One of the more underappreciated patterns in the dataset is the lineage structure. The Base model column records which existing model a given system was built on, through fine-tuning, instruction-tuning, or architectural extension. This creates a directed network with 3,305 nodes and 722 edges.

Force-directed network graph of AI model lineage — 3,305 nodes and 722 edges colored by category (frontier in blue, notable in green, standard in grey), with hub models like Llama 2 and Mistral 7B labeled
Figure: AI Model Lineage Network (ForceAtlas2 layout). 3,305 nodes, 722 directed edges. Node color: blue = frontier + notable, green = notable, grey = standard. The Llama 2 family (7B, 13B, 70B) anchors the largest cluster; Mistral 7B, ESM2, and SigLIP anchor biology and vision lineages respectively.

The network is highly centralized around a small number of "parent" models. The Llama 2 family alone (7B, 13B, 70B) spawned 55 documented derivatives in this dataset. Mistral 7B, released in September 2023, generated 14 within months. This is the open-source flywheel in action: a publicly released model becomes a platform that multiplies research productivity for the entire community.
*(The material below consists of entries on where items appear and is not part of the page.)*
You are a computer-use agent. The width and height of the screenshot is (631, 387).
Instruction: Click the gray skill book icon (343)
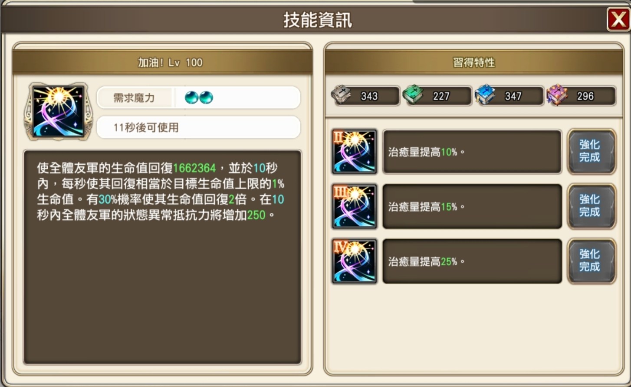tap(342, 95)
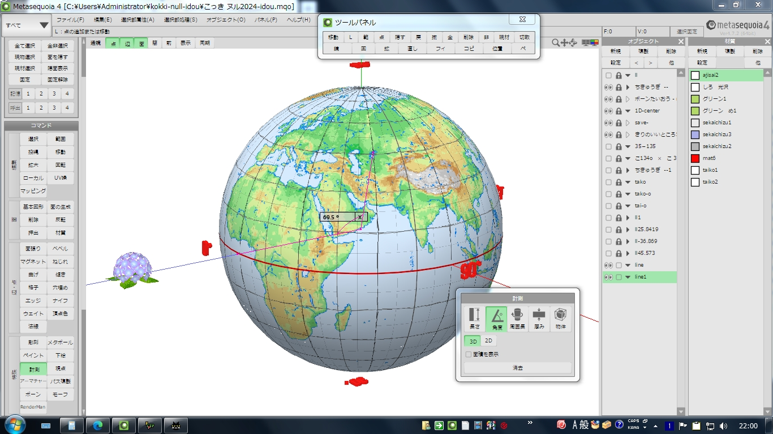773x434 pixels.
Task: Show the hidden tai-o object via its visibility box
Action: (608, 206)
Closed models appear in the network as isolated nodes or small clusters. They receive no derivatives, at least none that can be traced. This is the structural consequence of the access divide: open models compound in value; closed ones do not.

10

Conclusion

Seventy-five years of AI development, compressed into a single dataset, tells a story more nuanced than the headlines suggest. The field has not just grown; it has stratified. There are now four resource tiers, a widening gap between open and closed systems, and a geographic concentration at the frontier that coexists with genuine democratization at the mid-scale.

The efficiency story is real: post-Chinchilla models do more with less compute per parameter than their predecessors. But efficiency gains have not made the frontier cheaper to reach. They have made it possible for the frontier to advance faster, requiring even more compute to stay current.

The open-source wave of 2023 was meaningful. The model lineage network shows, concretely, how Llama 2 and Mistral generated dozens of derivatives that would otherwise not exist. Whether that wave continues, or whether proprietary models reestablish dominance at the frontier, is probably the most consequential open question in AI policy right now.

The data cannot answer that question. But it can make the stakes legible.

Dataset & Methods

Data: Epoch AI, "Data on AI Models," 2026. Available at epoch.ai/data/ai-models. Licensed under CC-BY 4.0. The cleaned dataset contains 3,305 models and 76 columns after deduplication, type coercion, primary-value extraction, and auxiliary-dataset merging. All statistical analyses use scikit-learn 1.6 and scipy 1.15. Visualizations generated with matplotlib 3.10 and seaborn 0.13. Network analysis via Gephi 0.10.